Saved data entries
* * *
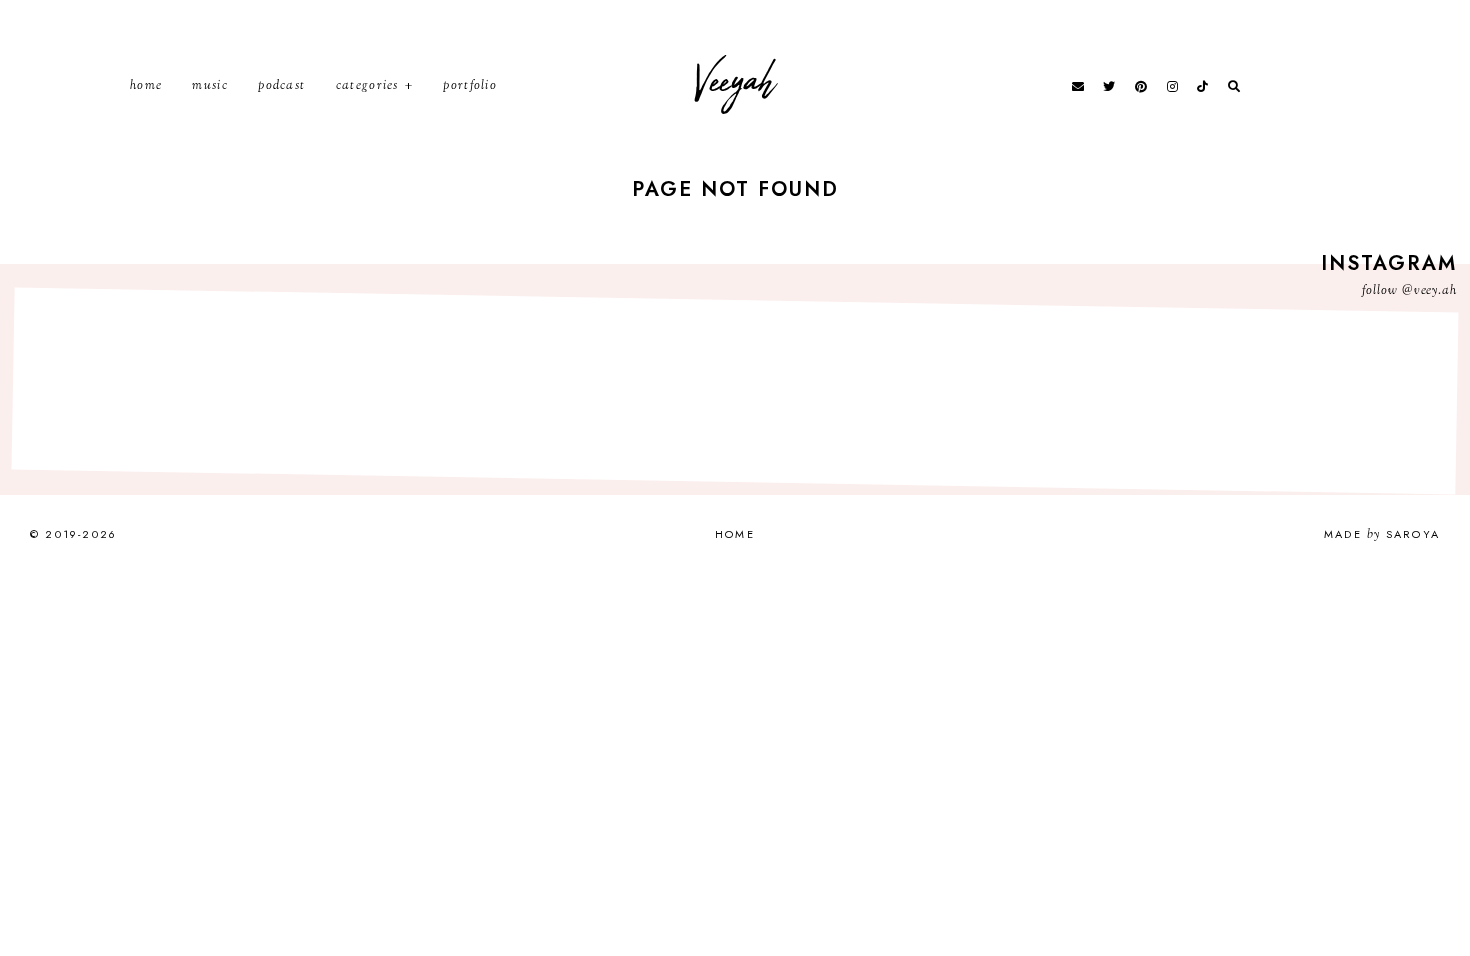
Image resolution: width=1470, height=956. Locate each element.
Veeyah (735, 81)
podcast (281, 86)
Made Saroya (1382, 534)
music (210, 86)
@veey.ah (1429, 291)
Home (146, 86)
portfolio (470, 86)
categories (367, 86)
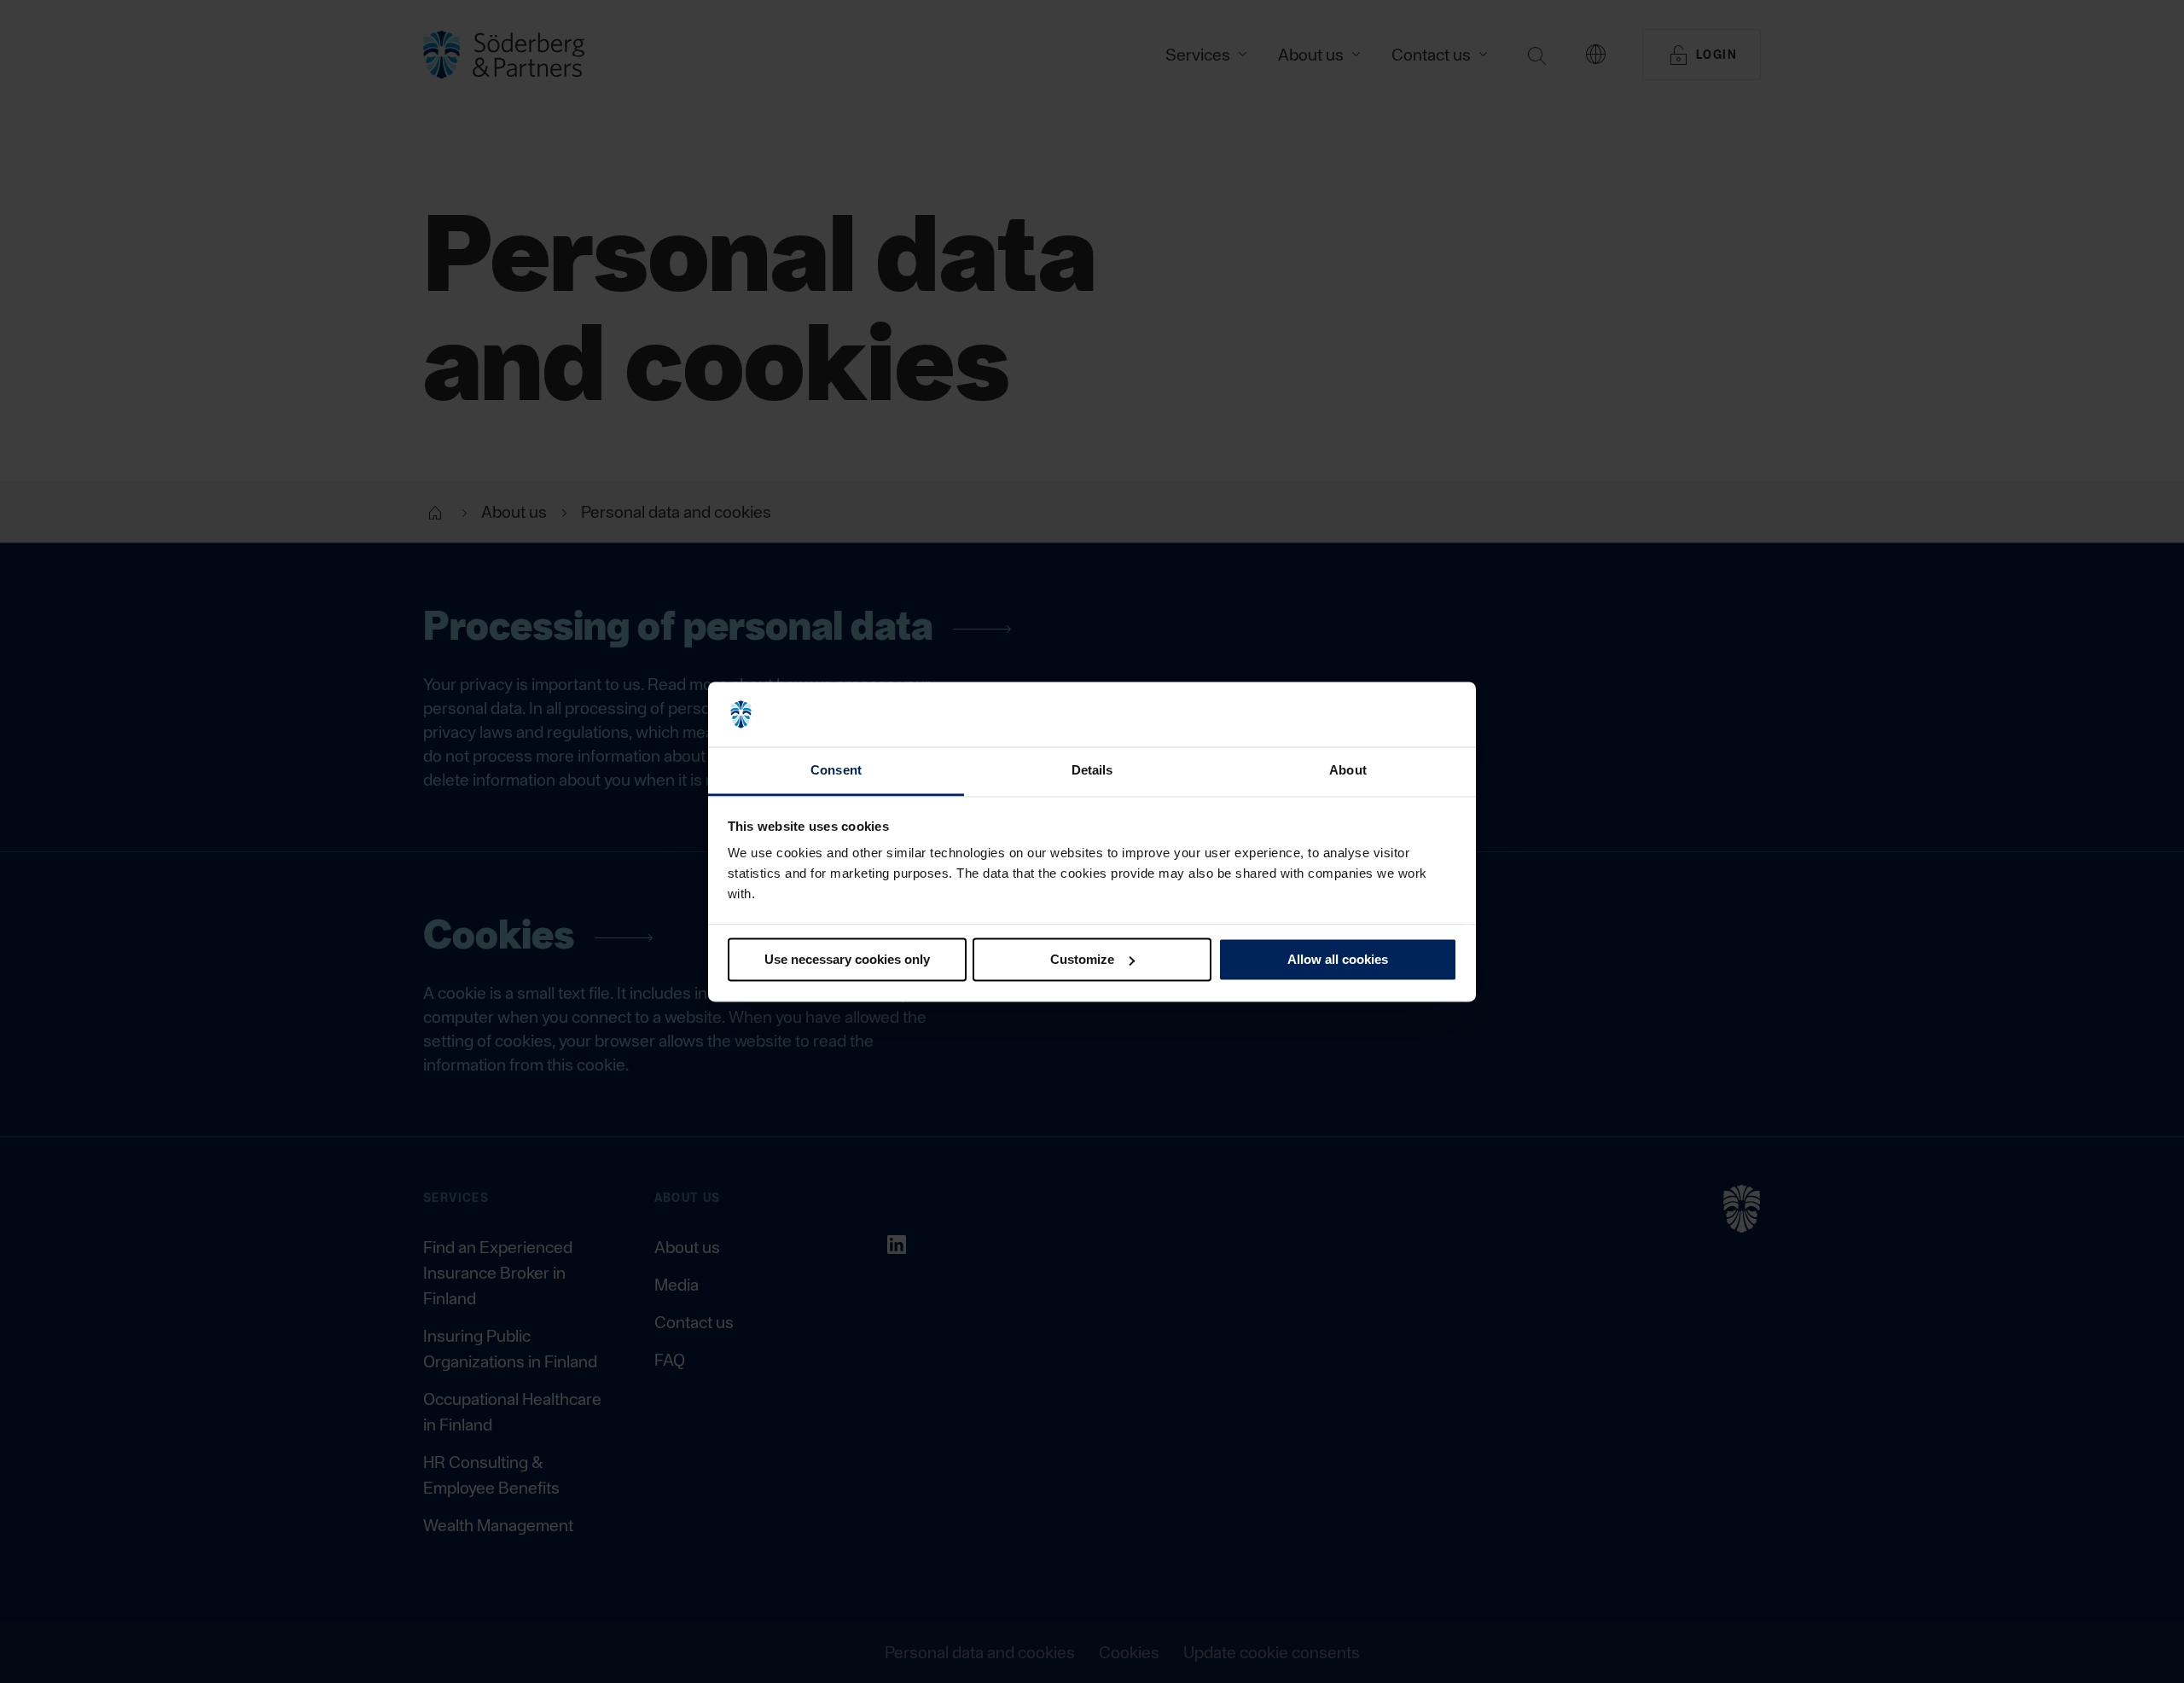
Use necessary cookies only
* * *
Without altering anything, output all the lines above but none of the images.

Image resolution: width=1470, height=956. Locate each element.
Veeyah (735, 81)
podcast (281, 86)
Made Saroya (1382, 534)
music (210, 86)
@veey.ah (1429, 291)
Home (146, 86)
portfolio (470, 86)
categories (367, 86)
Use necessary cookies only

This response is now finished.